I believe this to be a lie. According to one who was there, the guidelines—now rebranded 'safe limits'—were "not based on any firm evidence at all. It was a sort of intelligent guess by a committee." If any evidence has appeared in the years since to make the guidelines anything other than an "intelligent guess", the RCP has not publicised it. I have never heard the claim that the limits were devised only with young adults in mind, and it's not as if they haven't had enough media coverage over the years to mention this little fact.

But even if you accept that the guidelines are not pure fantasy—in which case you may be drunk yourself—they were weekly guidelines, not daily 'safe limits'. A weekly guideline cannot be cut up into seven chunks and still carry the same risk. If you do that, you'll end up making preposterous statements like "drinking more than half a pint of a beer in a day puts old people's lives at risk." That is so plainly untrue that no old person is going to take the Royal of College of Physicians seriously. Welcome aboard, oldies.

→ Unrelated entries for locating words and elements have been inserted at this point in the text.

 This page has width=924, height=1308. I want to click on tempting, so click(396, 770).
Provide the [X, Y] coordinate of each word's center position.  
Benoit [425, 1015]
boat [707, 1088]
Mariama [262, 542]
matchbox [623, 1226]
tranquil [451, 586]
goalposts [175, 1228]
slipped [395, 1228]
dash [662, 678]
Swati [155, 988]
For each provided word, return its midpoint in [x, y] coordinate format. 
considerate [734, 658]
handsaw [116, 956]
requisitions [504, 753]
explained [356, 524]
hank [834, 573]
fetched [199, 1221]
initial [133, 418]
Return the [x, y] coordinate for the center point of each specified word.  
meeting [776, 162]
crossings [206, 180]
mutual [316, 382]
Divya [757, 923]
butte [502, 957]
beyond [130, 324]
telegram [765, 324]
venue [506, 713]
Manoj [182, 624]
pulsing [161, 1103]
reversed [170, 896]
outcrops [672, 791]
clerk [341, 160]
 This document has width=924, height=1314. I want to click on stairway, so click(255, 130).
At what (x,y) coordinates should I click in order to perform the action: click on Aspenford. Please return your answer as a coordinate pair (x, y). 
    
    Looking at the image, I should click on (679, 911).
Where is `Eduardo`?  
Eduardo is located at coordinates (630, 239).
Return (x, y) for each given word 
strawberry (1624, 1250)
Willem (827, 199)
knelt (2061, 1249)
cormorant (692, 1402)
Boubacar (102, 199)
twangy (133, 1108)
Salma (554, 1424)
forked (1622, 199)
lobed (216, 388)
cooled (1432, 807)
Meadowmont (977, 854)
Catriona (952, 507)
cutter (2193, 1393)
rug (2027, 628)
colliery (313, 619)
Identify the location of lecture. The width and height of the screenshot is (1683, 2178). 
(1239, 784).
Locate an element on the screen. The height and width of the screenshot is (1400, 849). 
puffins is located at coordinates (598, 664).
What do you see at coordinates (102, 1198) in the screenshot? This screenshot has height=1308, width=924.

The report says a third those who experience problems with alcohol abuse do so later on in life, often as a result of big changes like retirement, bereavement or feelings of boredom, loneliness and depression.

Well, you know what? If that's their situation, let them have a bloody drink, you miserable temperance swine. There is no public interest being served by having elderly people face loneliness and depression in a state of total sobriety. It really is—and I can't say this often enough—none of your business.

The editor of Saga magazine, Emma Soames, described the recommendations as "unbelievable".

"I think people will be infuriated by this. It's described as a public health problem, it's actually a private health matter."

Abso-fricking-lutely. It takes a descendent of Winston Churchill to tell it like it is. 'Public health' is a grossly misused term that is almost exclusively applied to private health. The infectious diseases have all but disappeared in Britain. Water and air is clean. Food is safe and labelled. At a time when we need a public health movement the least, the largest and much well-funded public health movement in history emerges.

There are, let's face it, only two things that are likely to cause poor health: bad luck and bad habits. You can't do anything about the first and the second is entirely a matter for the individual. Those who interfere in private behaviour do not deserve to be described as part of a public health movement. Call them anything you like—busybodies, wowsers, puritans, zealots, neo-prohibitionists—but don't go along with the charade that the private is public.